Nizar laments him with a tearful and sad poem that draws tears from the stone entitled "To the Damascene Emir Tawfiq Qabbani." He witnesses his death and carries him alone in London and says:

To what sky do we stretch out our hands?
And no one on the streets of London cries for us.

I carry you, my son, on my
back like a minaret that broke two pieces.

I'm facing your death alone.
And gather all your clothes alone
and cover your fragrant shirts.
And I drew you above the passport
and I scream like crazy alone and all the faces in front of me are copper
and
all the eyes in front of me are a stone
so how can I resist the sword of time?
And my sword broke.

The poet says Shahawi for Al Jazeera Net "Nizar Qabbani had a house in Garden City in Cairo resides when he visits the city, and was an Egyptian house manager named Zainab remained in his service for the last day of his life, but after the death of Tawfiq pessimistic Nizar of the house and decided to sell it because it reminds him of the years of residence of his son."

Endless battles

The October 1973 war broke out, and the war took him out of the shell of sadness for the departure of his son to express his Arab joy, and the poet changed, and the date of the war was considered the date of his birth, and he wrote poetry praising Sadat.

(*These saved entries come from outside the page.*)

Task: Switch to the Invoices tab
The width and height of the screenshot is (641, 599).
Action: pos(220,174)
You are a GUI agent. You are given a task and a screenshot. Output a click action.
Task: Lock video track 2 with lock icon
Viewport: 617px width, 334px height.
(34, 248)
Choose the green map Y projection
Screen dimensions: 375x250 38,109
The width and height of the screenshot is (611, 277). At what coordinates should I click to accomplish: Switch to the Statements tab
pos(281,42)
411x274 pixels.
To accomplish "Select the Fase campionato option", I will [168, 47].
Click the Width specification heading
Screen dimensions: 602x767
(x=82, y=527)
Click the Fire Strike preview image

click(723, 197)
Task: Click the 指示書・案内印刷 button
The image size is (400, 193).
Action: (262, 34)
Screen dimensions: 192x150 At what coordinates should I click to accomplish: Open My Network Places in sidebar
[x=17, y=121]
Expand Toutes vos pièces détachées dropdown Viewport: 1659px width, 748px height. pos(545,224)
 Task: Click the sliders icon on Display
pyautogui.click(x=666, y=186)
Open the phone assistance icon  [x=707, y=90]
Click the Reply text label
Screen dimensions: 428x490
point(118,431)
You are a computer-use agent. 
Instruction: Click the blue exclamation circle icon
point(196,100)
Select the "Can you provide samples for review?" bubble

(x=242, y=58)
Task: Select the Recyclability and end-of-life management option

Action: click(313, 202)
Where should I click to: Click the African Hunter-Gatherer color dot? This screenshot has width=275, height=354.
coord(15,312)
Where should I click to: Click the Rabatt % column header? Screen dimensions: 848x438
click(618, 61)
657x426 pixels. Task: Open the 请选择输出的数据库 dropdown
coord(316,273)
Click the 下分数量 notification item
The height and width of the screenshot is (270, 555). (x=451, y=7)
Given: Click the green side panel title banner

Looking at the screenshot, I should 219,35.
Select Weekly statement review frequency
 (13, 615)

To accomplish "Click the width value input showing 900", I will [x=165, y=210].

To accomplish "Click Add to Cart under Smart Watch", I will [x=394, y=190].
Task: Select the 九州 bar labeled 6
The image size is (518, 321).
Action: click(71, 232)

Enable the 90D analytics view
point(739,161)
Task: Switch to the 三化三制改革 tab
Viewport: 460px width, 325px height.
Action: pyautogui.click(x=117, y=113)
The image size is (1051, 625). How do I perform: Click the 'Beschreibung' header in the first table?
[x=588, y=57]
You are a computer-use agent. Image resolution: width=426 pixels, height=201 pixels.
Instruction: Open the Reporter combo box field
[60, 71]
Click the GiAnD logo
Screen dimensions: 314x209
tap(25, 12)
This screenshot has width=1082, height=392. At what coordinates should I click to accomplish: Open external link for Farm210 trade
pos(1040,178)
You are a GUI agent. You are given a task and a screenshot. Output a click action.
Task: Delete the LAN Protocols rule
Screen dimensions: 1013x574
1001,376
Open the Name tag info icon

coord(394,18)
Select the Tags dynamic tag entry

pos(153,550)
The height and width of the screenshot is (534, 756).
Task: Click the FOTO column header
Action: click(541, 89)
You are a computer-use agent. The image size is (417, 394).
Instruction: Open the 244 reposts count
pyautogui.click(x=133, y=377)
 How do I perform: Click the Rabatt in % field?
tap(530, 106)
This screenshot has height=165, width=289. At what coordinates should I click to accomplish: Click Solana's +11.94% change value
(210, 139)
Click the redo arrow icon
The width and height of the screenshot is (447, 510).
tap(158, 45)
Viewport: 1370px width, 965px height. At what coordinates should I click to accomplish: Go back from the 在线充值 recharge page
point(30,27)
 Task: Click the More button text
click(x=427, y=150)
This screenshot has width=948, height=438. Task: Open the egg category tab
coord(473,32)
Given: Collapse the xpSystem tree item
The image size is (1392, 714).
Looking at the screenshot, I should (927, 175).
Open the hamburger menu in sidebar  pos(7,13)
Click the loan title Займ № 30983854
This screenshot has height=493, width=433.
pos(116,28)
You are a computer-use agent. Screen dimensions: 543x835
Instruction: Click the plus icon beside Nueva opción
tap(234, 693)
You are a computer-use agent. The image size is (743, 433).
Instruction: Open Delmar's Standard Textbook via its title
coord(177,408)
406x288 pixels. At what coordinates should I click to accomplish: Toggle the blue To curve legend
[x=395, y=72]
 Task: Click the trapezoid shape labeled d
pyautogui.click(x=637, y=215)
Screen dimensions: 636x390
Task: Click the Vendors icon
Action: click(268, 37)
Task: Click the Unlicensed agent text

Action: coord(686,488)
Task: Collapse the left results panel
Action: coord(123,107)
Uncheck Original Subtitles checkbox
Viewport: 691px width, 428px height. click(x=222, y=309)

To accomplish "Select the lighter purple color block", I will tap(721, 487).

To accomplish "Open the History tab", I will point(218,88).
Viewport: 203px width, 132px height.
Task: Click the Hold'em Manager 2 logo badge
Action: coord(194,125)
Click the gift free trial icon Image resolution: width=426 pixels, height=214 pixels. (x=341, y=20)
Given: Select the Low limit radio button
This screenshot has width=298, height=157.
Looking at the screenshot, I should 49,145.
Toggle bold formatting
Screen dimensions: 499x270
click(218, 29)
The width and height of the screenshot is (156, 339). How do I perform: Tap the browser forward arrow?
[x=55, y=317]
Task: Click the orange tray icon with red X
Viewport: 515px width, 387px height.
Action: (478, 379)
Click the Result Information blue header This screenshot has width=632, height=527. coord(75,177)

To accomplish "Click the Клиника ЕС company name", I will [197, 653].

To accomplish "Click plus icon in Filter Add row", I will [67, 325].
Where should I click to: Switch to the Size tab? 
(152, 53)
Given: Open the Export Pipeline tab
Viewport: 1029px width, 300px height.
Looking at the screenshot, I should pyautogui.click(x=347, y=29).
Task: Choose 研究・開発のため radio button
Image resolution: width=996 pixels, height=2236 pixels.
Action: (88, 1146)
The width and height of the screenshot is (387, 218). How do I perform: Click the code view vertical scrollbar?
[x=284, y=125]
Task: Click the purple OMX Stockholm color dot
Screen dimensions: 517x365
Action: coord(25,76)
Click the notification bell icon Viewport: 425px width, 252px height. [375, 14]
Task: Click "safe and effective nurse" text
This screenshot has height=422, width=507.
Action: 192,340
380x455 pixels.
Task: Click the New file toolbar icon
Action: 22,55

Years pass, and a lot of water runs under the bridge, and surprises everyone with Sadat in the Knesset, then makes peace with the enemies of yesterday, and Nizar writes his famous poem: "The secret diary of Baheya Egyptian" and prevents Nizar from visiting Egypt and prevents his songs and books:

So how O Muhammad? Anwar Sadat

For a Hebrew that I adored

Treachery of the living and the dead

She claims that the prophet died

And how. O.. Anwar Tragedy

Israel becomes in Tanta

And in Banha and in Eilat

The sad departure

Things are complicated by the outbreak of the civil war in Lebanon, and his wife Bilqis al-Rawi was killed in the bombing of the Iraqi embassy in Beirut in December 1981, and Nizar heals his sorrows and decides to move to Cairo in 1983, but journalists and writers did not leave him, and some attacked him because of his poem against Sadat, and the campaign lasted for several months in which Moussa Sabry, Anis Mansour and a number of other Egyptian journalists participated.

On the other hand, Nizar did not execute those who defended him, including Heikal, the writer Ahmed Bahaa al-Din, Abdel Wahab, and Youssef Idris. In such a climate, Nizar left Cairo and moved to Switzerland in 1984, then London, but Cairo until his departure did not leave for a moment, nor did he ever forget it.